Relato de Caso - Ano 2019 - Volume 9 - Número 2

Mal de Pott: Relato de caso

Pott’s Disease: A Case Report

RESUMO

Mal de Pott é o termo utilizado para definir a infecção da coluna vertebral pelo Mycobacterium tuberculosis. Galeno foi o primeiro grande estudioso a correlacionar a deformidade da coluna vertebral com a infecção. Em Pediatria, as infecções de coluna vertebral são incomuns e frequentemente há retardo no diagnóstico porque trata-se de uma doença crônica, com sintomas muitas vezes inespecíficos e de diagnóstico difícil por excelência, muitas vezes por condições inerentes à própria doença, podendo evoluir com sérias repercussões clínicas como deformidades ósseas, bem como lesões permanentes do sistema nervoso periférico. O objetivo deste estudo foi descrever um caso de tuberculose osteoarticular em adolescente de 14 anos, com queixa de que há quatro meses iniciou quadro de lombalgia e dificuldade para deambular, com paraparesia progressiva em membros inferiores, necessitando de cadeiras de rodas para locomoção. Teste tuberculínico forte reator, anti-HIV não reagente, cultura para BK positiva em aspirado de vértebra torácica lesada (D6), com fratura cominutiva associada a volumosa massa paravertebral com atenuação de partes moles com aspecto sugerindo espondilodiscite infecciosa com abscesso paravertebral em fuso. Iniciou tratamento com rifampicina, isoniazida, pirazinamida e etambutol. Atualmente, paciente encontra-se sem queixas álgicas, deambulando com auxílio de muletas. Pelo fato de existir poucos casos relatados de mal de Pott na literatura, pelo seu prognóstico, bem como a dificuldade em firmar o diagnóstico de maneira precoce, impondo-se como um importante diagnóstico diferencial de outras doenças, foi o que levou à motivação para a apresentação do caso.

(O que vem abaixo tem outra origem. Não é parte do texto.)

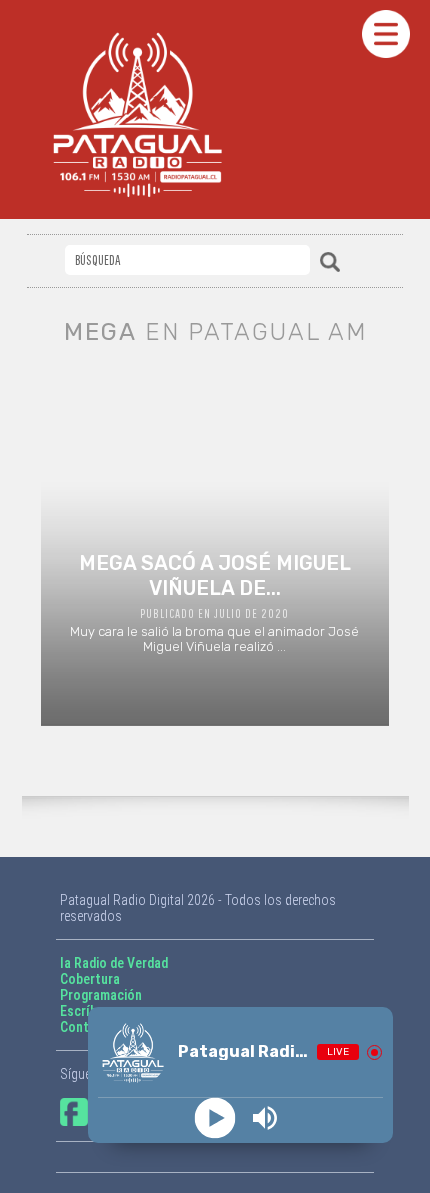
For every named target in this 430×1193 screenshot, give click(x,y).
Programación (101, 995)
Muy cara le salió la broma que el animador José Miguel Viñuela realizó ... (214, 602)
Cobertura (90, 979)
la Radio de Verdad (114, 963)
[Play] (215, 1118)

Palavras-chave: infecção, tuberculose, coluna vertebral.

ABSTRACT

Pott’s disease is the term used to define infection of the spine by Mycobacterium tuberculosis. Galen was the first major scholar to correlate spinal deformity with infection. In Pediatrics, spinal infections are uncommon and often there is a delay in diagnosis because it is a chronic disease, with often non-specific symptoms and difficult diagnosis par excellence, often due to conditions inherent to the disease itself, and can progress with serious clinical repercussions such as bone deformities as well as permanent lesions of the peripheral nervous system. The objective of this study was to describe a case of osteoarticular tuberculosis in a 14-year-old boy with a complaint that four months later he had a low back pain and difficulty walking, with progressive paraparesis in the lower limbs requiring wheelchairs for locomotion. Strong reactive tuberculin test, non-reactive anti-HIV, culture for positive BK in aspirated thoracic vertebra (D6), with comminuted fracture associated with voluminous paravertebral mass with attenuation of soft tissues with aspect suggesting infectious spondylodiscitis with spindle paravertebral abscess. She started treatment with rifampicin, isoniazid, pyrazinamide and etambutol. Currently the patient is without pain complaints, wandering with the aid of crutches. Due to the fact that there are few reported cases of Pott’s disease in the literature, due to its prognosis, as well as the difficulty in establishing the diagnosis in an early manner, imposing itself as an important differential diagnosis of other diseases, was what motivated the presentation of the case.

Keywords: infection, tuberculosis, spine.


INTRODUÇÃO

A tuberculose é uma doença infecciosa muito prevalente a nível mundial e endêmica em países em desenvolvimento, representando um importante problema de saúde pública1. De acordo com Organização Mundial de Saúde, cerca de um terço da população mundial encontra-se infectada pelo Mycobacterium tuberculosis2. O envolvimento extrapulmonar se dá com maior frequência pela disseminação linfo-hematogênica dos bacilos.

Hipócrates foi o precursor na associação entre as alterações da coluna com uma condição infecciosa como etiologia. Posteriormente, Galeno relatou a deformidade da coluna vertebral devido à infecção da coluna3.

O mal de Pott foi descrito no século XVIII por um cirurgião britânico chamado Percivall Pott, que associou o quadro clínico manifestado por um paciente que apresentava a tríade abscesso, paraplegia e gibosidade, inserido no contexto clínico da tuberculose de localização vertebral, demonstrando o valor da drenagem de abscessos frios na abordagem da paraplegia ocasionada pela lesão vertebral à tuberculose de coluna vertebral4. Desde então, passou a ser conhecida como mal de Pott em homenagem ao seu descritor5.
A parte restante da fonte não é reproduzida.